**ТЕКСТ:**
----

Итак, быть живым (в психологическом смысле) значит иметь возможность пропускать через себя все те переживания, которые рождаются у нас в ответ на происходящее во внешнем мире и внутри нас, и преобразовывать их в действия, если есть такая необходимость. Жизнь – это постоянный обмен с окружающим миром: ты мне – вызовы, впечатления, вещи, я тебе – ответы, эмоции, дела. Позволю себе процитировать фрагмент книги Джеймса Бьюдженталя с очень подходящим названием «Наука быть живым». Эти строчки уже много лет неизменно вызывают у меня сильный душевный отклик и как нельзя лучше иллюстрируют мои слова:
В каждом из нас тлеет пламя, которое может разгореться. Нас постоянно преследует жажда жизни. Сколько бы нас ни учили сокращать, коверкать и коренить наше бытие, что-то внутри нас стремится расширить горизонты, чтобы обеспечить себе пространство для роста и развития. Нас пугает цена этого роста, мы боимся тех открытых пространств, которые наш взор иногда обнаруживает вокруг; хотим закрыть глаза на собственные возможности.
Изменение, бесконечное изменение. Языки пламени пляшут, обретая причудливые формы, изменяются снова и снова. Мы боимся огня, но мы состоим из него. Мы не можем сопротивляться ему; мы можем лишь ему соответствовать. Когда мы, наконец, покоримся ему, то испытываем облегчение и блаженство. Быть по-настоящему живым значит быть приговоренным к постоянному развитию, бесконечному изменению. Быть по-настоящему живым значит найти свою идентичность в этом изменчивом процессе, зная, что огонь уничтожит любые стабильные структуры, которые мы будем пытаться построить.
Желания и потребности – горючее для пламени жизни. Мы можем существовать без желаний не больше, чем огонь может гореть без топлива. Если мы хотим жить как можно более полной жизнью, следует как можно более полно знать свои желания и потребности. Мы состоим из пламени, и его танец – танец нашей жизни[6].
Мы – огонь, но, к сожалению, одна из самых распространенных и одновременно понятных реакций на столкновение с экзистенциальными вызовами жизни – притушить пламя, чтобы эти вызовы нас не заметили и не настигли.
Глава 3
Как встречаться с душевной болью
Хорошо, скажете вы, мы – огонь, чувства, переживания, и чтобы чувствовать себя живым, важно не гасить это пламя. А что же тогда делает эти чувства настолько тяжелыми, что мы все-таки стремимся их пригасить или вовсе потушить? Что превращает простое чувство в ужасную боль?
Как страдание становится невыносимым
Я много раз слышал восклицания вроде «Я этого не переживу!», «Я не могу этого терпеть!», «Сколько можно быть в одиночестве, я устала, я целый месяц (год, годы) остаюсь одна!» Люди говорят о непереносимости каких-то состояний и переживаний. Мне, например, хорошо знаком такой сильный стыд, когда после какой-то неудачи все пространство словно схлопывается в черную дыру и остается только ощущение собственного ничтожества, отчаяние от бессилия что-то сделать с ним, мучительно тянущая тоска в груди, чувство бесполезности и бессмысленности своего существования. После этого не хочется даже думать о действиях, которые вызвали этот провал.

----

**ДАННЫЕ ДЛЯ ПРОВЕРКИ:**
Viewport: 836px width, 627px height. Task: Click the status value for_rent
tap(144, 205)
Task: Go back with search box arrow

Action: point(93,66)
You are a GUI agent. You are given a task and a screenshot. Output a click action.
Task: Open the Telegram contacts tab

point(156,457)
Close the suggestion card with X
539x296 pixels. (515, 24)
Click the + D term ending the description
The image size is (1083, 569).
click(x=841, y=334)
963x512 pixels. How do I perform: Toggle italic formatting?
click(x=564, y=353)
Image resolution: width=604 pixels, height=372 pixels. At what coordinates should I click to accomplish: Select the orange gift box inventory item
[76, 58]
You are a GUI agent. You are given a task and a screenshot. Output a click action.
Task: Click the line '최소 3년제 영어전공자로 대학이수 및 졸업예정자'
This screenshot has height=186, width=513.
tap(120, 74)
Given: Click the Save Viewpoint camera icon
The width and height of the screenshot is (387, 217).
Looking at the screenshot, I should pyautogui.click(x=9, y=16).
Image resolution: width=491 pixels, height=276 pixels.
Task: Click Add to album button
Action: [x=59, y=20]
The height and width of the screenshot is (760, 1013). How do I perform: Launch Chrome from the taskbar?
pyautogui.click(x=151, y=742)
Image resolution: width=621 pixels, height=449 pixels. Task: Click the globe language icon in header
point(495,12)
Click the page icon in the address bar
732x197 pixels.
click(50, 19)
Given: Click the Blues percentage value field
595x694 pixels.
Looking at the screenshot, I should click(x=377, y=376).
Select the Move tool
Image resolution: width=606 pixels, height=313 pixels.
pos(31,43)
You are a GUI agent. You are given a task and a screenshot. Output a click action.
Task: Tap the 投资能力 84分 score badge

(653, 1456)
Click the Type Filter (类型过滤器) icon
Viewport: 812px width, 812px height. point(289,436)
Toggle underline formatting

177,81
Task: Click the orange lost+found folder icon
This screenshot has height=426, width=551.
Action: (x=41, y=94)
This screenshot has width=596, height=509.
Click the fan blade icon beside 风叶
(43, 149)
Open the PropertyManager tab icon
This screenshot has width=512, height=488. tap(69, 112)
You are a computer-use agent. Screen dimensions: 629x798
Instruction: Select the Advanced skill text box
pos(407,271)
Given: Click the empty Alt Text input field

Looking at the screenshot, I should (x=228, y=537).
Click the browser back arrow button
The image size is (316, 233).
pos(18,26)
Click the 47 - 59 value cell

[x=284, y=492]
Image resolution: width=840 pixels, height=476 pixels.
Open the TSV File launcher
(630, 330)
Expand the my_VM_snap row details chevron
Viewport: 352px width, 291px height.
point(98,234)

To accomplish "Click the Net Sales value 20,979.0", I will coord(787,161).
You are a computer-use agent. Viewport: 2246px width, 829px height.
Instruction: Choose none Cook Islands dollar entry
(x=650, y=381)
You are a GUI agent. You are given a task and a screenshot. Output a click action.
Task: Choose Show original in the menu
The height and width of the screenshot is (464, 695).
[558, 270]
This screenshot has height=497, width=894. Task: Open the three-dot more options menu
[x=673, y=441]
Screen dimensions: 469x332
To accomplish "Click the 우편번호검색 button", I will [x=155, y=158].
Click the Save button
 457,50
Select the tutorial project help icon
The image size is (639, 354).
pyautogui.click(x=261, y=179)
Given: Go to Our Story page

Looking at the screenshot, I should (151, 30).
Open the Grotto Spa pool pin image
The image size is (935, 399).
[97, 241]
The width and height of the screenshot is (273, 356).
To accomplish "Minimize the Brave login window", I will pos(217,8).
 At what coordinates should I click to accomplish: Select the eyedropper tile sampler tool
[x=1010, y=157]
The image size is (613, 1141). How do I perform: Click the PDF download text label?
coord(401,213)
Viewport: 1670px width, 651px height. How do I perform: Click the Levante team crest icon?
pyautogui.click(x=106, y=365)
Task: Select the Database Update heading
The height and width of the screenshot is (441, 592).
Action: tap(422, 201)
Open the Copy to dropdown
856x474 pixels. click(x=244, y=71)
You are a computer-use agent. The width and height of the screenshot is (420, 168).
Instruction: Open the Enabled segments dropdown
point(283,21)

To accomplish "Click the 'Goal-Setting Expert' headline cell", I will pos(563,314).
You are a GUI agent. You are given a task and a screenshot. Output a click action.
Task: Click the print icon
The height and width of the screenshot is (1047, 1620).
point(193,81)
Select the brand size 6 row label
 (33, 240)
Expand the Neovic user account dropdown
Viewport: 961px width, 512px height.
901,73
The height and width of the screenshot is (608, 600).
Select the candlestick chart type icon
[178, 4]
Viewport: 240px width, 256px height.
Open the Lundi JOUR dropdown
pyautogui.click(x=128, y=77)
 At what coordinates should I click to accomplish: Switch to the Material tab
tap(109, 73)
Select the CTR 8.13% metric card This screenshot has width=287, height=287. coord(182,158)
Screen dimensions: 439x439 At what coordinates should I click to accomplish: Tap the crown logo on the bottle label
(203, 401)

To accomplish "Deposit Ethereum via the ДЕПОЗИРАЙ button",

----

**РАБОТА С ИНФОРМАЦИЕЙ:**
**A)** Ответьте на вопросы по тексту.
(i) Как называется книга Джеймса Бьюдженталя, фрагмент которой цитируется в тексте?
(ii) Что в тексте названо горючим для пламени жизни?
(iii) Как озаглавлена глава 3?
**B)** Продублируйте, пожалуйста, фрагмент текста без изменений: всё от слов «Желания и потребности –» вниз до слов «и не настигли.».
Материалы здесь не используются.

**РЕШЕНИЯ ЗАДАНИЙ:**
**A)**
(i) «Наука быть живым».
(ii) Желания и потребности.
(iii) «Как встречаться с душевной болью».

**B)**
Желания и потребности – горючее для пламени жизни. Мы можем существовать без желаний не больше, чем огонь может гореть без топлива. Если мы хотим жить как можно более полной жизнью, следует как можно более полно знать свои желания и потребности. Мы состоим из пламени, и его танец – танец нашей жизни[6].
Мы – огонь, но, к сожалению, одна из самых распространенных и одновременно понятных реакций на столкновение с экзистенциальными вызовами жизни – притушить пламя, чтобы эти вызовы нас не заметили и не настигли.